## Short task
Extract verbatim the stretch of the records from the line containing "You are a computer-use" through the end of the records, both ends included. Omit the pictures from your output.

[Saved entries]
◆ ◆ ◆ ◆ ◆
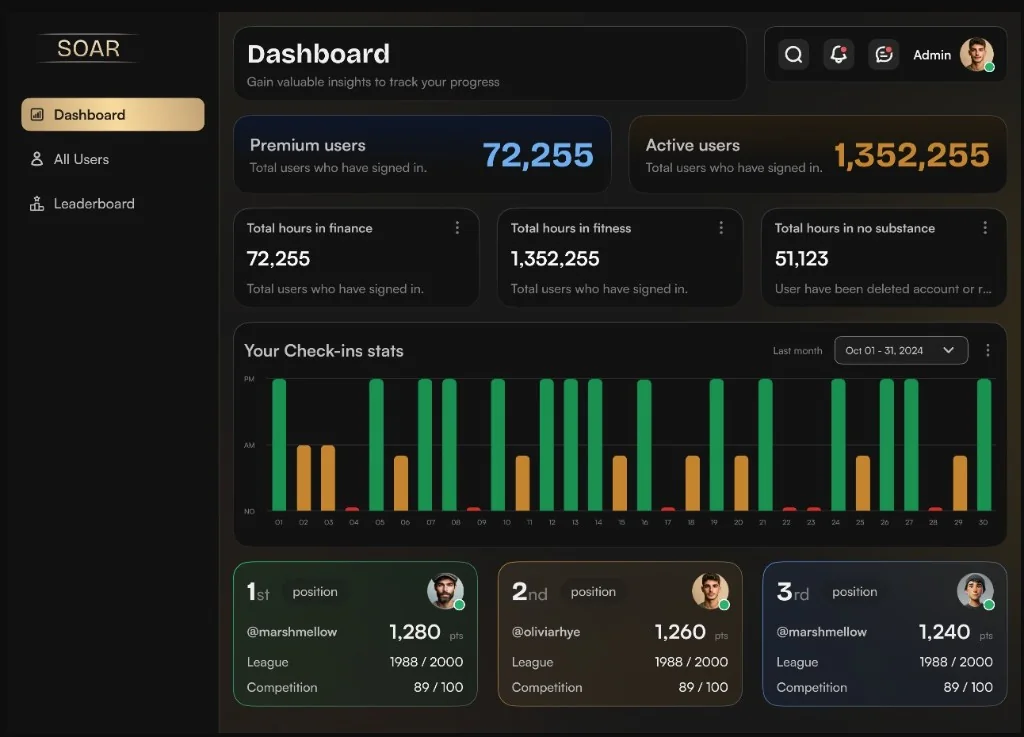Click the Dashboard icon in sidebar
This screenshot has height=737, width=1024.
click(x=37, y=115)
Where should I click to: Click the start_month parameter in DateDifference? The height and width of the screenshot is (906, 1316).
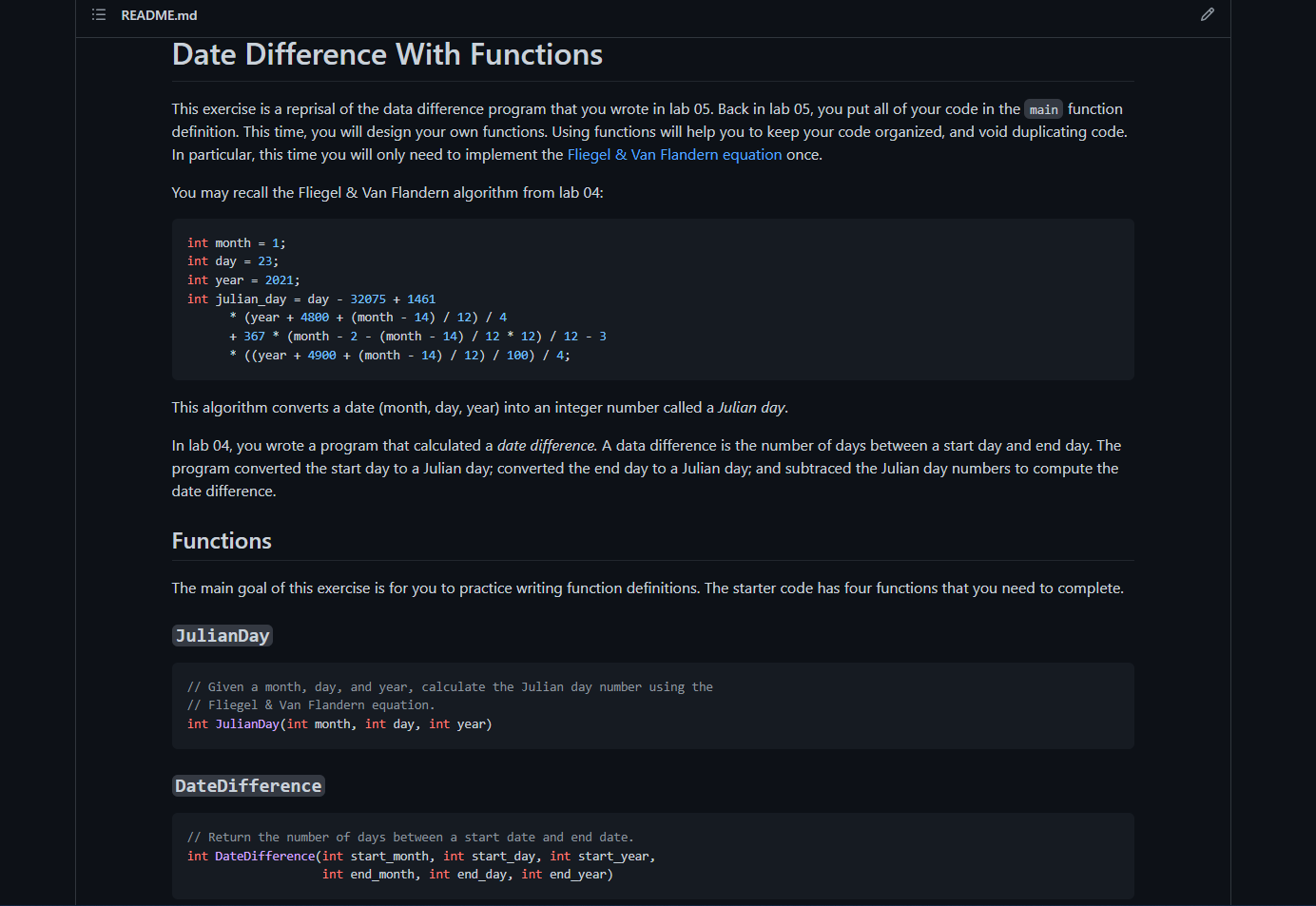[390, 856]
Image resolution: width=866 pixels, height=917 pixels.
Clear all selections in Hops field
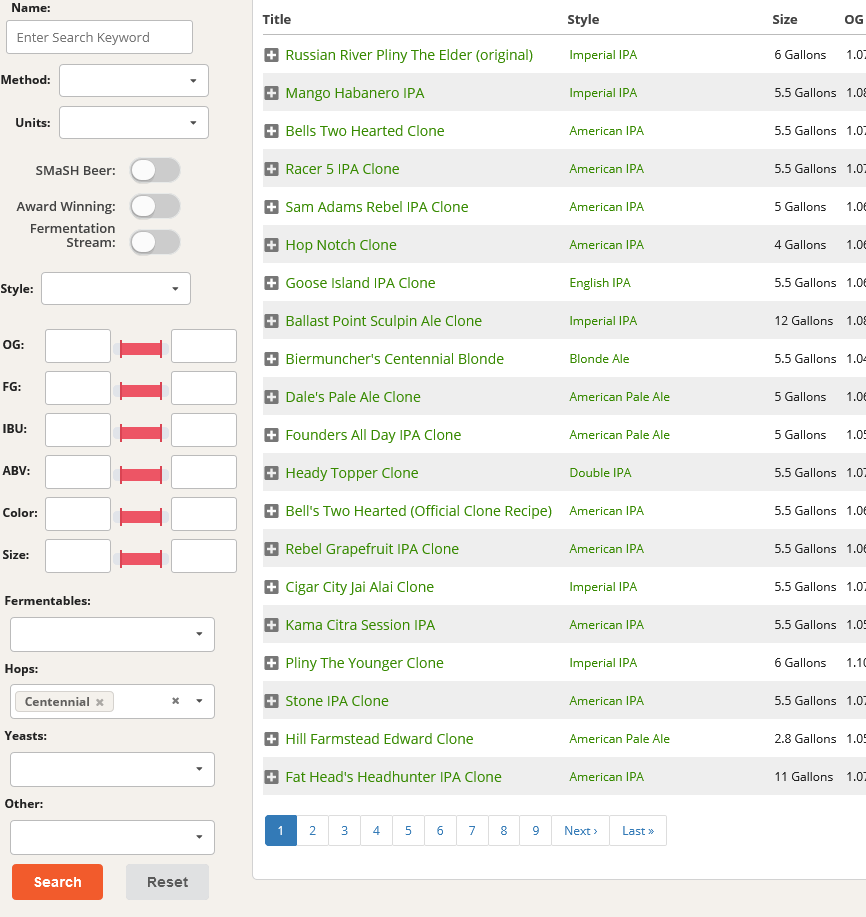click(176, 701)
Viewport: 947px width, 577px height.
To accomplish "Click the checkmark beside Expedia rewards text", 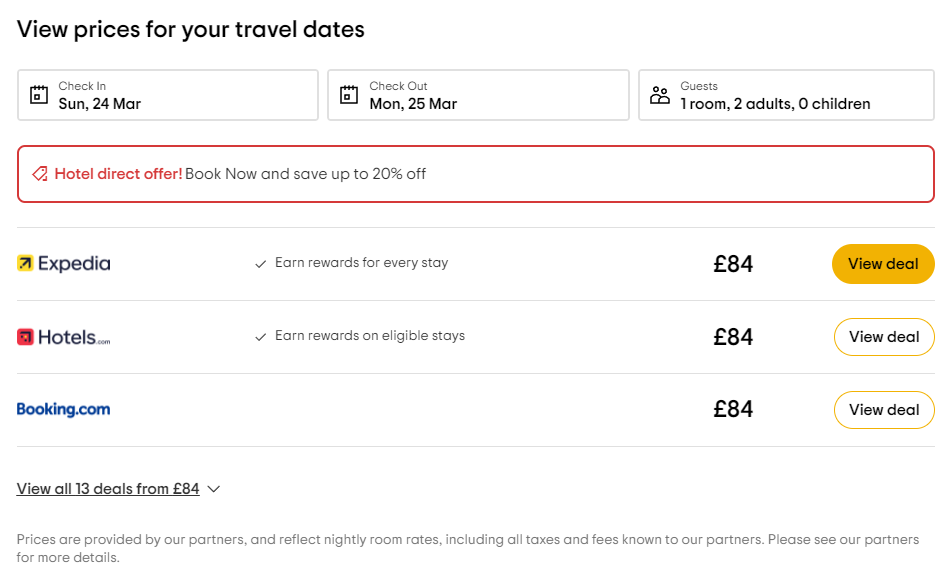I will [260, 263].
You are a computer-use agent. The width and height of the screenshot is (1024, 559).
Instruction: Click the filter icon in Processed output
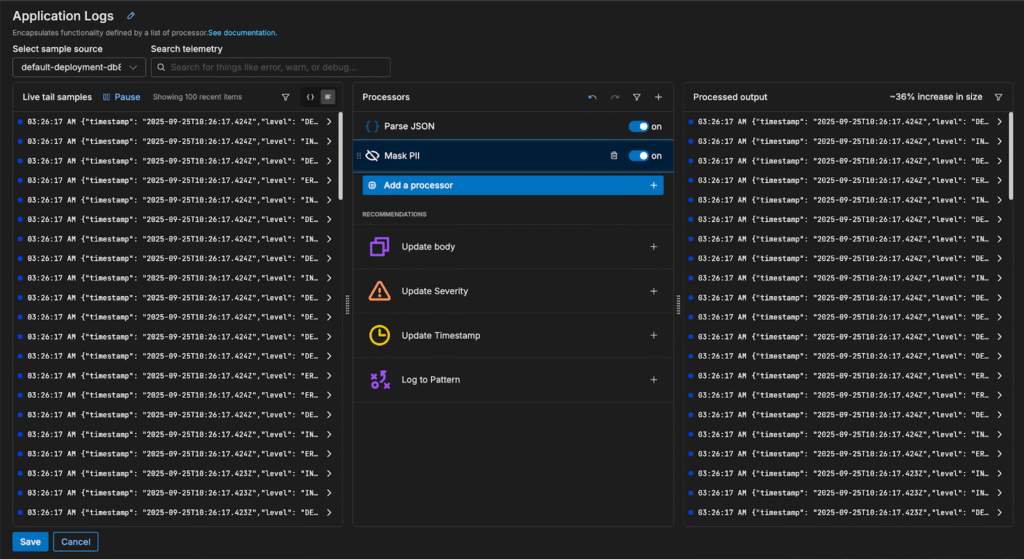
◆ ◆ ◆ ◆ ◆
## Worked answer
You are a computer-use agent. The width and height of the screenshot is (1024, 559).
Instruction: Click the filter icon in Processed output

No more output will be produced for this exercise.